REQUIREMENT: Print out the entries, word for word.

DATA FOR THE TASK:
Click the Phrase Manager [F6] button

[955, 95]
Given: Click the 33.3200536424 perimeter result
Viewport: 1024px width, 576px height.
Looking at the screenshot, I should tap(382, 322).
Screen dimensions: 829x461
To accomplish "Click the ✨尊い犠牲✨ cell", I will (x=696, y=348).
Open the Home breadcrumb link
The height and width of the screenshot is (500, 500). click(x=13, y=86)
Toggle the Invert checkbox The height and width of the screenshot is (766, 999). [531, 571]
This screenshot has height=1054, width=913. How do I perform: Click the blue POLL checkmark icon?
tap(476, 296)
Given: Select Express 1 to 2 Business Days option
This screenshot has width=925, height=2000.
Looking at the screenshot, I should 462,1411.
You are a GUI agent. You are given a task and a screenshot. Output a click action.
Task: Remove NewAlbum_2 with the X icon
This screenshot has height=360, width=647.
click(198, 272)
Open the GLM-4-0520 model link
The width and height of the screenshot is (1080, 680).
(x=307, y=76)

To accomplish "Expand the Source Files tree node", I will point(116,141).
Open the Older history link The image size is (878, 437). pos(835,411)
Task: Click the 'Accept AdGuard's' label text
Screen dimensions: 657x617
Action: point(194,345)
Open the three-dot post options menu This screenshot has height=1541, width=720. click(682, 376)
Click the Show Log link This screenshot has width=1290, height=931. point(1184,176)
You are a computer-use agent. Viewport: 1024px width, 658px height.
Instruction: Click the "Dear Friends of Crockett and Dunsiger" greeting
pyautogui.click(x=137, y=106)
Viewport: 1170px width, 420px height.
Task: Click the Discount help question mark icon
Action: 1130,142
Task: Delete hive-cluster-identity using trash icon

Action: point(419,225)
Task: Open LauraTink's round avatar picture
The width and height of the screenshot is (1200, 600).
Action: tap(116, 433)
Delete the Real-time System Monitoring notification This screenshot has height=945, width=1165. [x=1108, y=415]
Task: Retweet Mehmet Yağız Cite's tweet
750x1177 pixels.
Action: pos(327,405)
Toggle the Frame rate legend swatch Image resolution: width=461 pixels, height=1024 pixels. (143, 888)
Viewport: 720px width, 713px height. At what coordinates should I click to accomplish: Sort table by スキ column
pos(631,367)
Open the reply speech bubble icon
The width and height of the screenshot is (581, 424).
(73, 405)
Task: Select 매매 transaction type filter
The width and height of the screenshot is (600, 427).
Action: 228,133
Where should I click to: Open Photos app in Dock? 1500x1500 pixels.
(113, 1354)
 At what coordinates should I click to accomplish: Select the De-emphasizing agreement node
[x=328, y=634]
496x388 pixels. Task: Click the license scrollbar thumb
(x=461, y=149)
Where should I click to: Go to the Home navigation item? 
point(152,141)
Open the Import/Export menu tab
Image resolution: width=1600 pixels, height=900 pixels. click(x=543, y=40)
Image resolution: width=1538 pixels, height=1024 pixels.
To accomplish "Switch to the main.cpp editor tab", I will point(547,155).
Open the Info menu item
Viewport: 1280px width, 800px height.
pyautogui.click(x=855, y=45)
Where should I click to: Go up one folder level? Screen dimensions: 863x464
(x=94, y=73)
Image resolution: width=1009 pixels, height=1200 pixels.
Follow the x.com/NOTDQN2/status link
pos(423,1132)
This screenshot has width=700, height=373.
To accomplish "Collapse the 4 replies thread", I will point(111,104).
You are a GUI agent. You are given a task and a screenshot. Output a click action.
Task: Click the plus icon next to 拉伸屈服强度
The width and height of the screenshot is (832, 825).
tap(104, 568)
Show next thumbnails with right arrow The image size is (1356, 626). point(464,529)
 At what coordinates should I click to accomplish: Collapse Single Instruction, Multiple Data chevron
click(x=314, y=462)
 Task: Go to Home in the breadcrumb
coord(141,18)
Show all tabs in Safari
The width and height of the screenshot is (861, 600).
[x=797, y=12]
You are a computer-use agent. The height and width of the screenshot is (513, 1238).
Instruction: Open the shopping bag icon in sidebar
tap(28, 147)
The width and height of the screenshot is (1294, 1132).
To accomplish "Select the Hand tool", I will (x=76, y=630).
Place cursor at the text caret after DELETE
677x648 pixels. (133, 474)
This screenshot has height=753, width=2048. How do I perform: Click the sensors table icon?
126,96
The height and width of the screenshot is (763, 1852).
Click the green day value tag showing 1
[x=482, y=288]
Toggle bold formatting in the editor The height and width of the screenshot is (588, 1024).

RESULT FOR THIS TASK:
Click the Phrase Manager [F6] button

[955, 95]
Given: Click the 33.3200536424 perimeter result
Viewport: 1024px width, 576px height.
Looking at the screenshot, I should tap(382, 322).
Screen dimensions: 829x461
To accomplish "Click the ✨尊い犠牲✨ cell", I will (x=696, y=348).
Open the Home breadcrumb link
The height and width of the screenshot is (500, 500). click(x=13, y=86)
Toggle the Invert checkbox The height and width of the screenshot is (766, 999). [531, 571]
This screenshot has height=1054, width=913. How do I perform: Click the blue POLL checkmark icon?
tap(476, 296)
Given: Select Express 1 to 2 Business Days option
This screenshot has width=925, height=2000.
Looking at the screenshot, I should 462,1411.
You are a GUI agent. You are given a task and a screenshot. Output a click action.
Task: Remove NewAlbum_2 with the X icon
This screenshot has height=360, width=647.
click(198, 272)
Open the GLM-4-0520 model link
The width and height of the screenshot is (1080, 680).
(x=307, y=76)

To accomplish "Expand the Source Files tree node", I will point(116,141).
Open the Older history link The image size is (878, 437). pos(835,411)
Task: Click the 'Accept AdGuard's' label text
Screen dimensions: 657x617
Action: point(194,345)
Open the three-dot post options menu This screenshot has height=1541, width=720. click(682, 376)
Click the Show Log link This screenshot has width=1290, height=931. point(1184,176)
You are a computer-use agent. Viewport: 1024px width, 658px height.
Instruction: Click the "Dear Friends of Crockett and Dunsiger" greeting
pyautogui.click(x=137, y=106)
Viewport: 1170px width, 420px height.
Task: Click the Discount help question mark icon
Action: 1130,142
Task: Delete hive-cluster-identity using trash icon

Action: point(419,225)
Task: Open LauraTink's round avatar picture
The width and height of the screenshot is (1200, 600).
Action: tap(116, 433)
Delete the Real-time System Monitoring notification This screenshot has height=945, width=1165. [x=1108, y=415]
Task: Retweet Mehmet Yağız Cite's tweet
750x1177 pixels.
Action: pos(327,405)
Toggle the Frame rate legend swatch Image resolution: width=461 pixels, height=1024 pixels. (143, 888)
Viewport: 720px width, 713px height. At what coordinates should I click to accomplish: Sort table by スキ column
pos(631,367)
Open the reply speech bubble icon
The width and height of the screenshot is (581, 424).
(73, 405)
Task: Select 매매 transaction type filter
The width and height of the screenshot is (600, 427).
Action: 228,133
Where should I click to: Open Photos app in Dock? 1500x1500 pixels.
(113, 1354)
 At what coordinates should I click to accomplish: Select the De-emphasizing agreement node
[x=328, y=634]
496x388 pixels. Task: Click the license scrollbar thumb
(x=461, y=149)
Where should I click to: Go to the Home navigation item? 
point(152,141)
Open the Import/Export menu tab
Image resolution: width=1600 pixels, height=900 pixels. click(x=543, y=40)
Image resolution: width=1538 pixels, height=1024 pixels.
To accomplish "Switch to the main.cpp editor tab", I will point(547,155).
Open the Info menu item
Viewport: 1280px width, 800px height.
pyautogui.click(x=855, y=45)
Where should I click to: Go up one folder level? Screen dimensions: 863x464
(x=94, y=73)
Image resolution: width=1009 pixels, height=1200 pixels.
Follow the x.com/NOTDQN2/status link
pos(423,1132)
This screenshot has width=700, height=373.
To accomplish "Collapse the 4 replies thread", I will point(111,104).
You are a GUI agent. You are given a task and a screenshot. Output a click action.
Task: Click the plus icon next to 拉伸屈服强度
The width and height of the screenshot is (832, 825).
tap(104, 568)
Show next thumbnails with right arrow The image size is (1356, 626). point(464,529)
 At what coordinates should I click to accomplish: Collapse Single Instruction, Multiple Data chevron
click(x=314, y=462)
 Task: Go to Home in the breadcrumb
coord(141,18)
Show all tabs in Safari
The width and height of the screenshot is (861, 600).
[x=797, y=12]
You are a computer-use agent. The height and width of the screenshot is (513, 1238).
Instruction: Open the shopping bag icon in sidebar
tap(28, 147)
The width and height of the screenshot is (1294, 1132).
To accomplish "Select the Hand tool", I will (x=76, y=630).
Place cursor at the text caret after DELETE
677x648 pixels. (133, 474)
This screenshot has height=753, width=2048. How do I perform: Click the sensors table icon?
126,96
The height and width of the screenshot is (763, 1852).
Click the green day value tag showing 1
[x=482, y=288]
Toggle bold formatting in the editor The height and width of the screenshot is (588, 1024).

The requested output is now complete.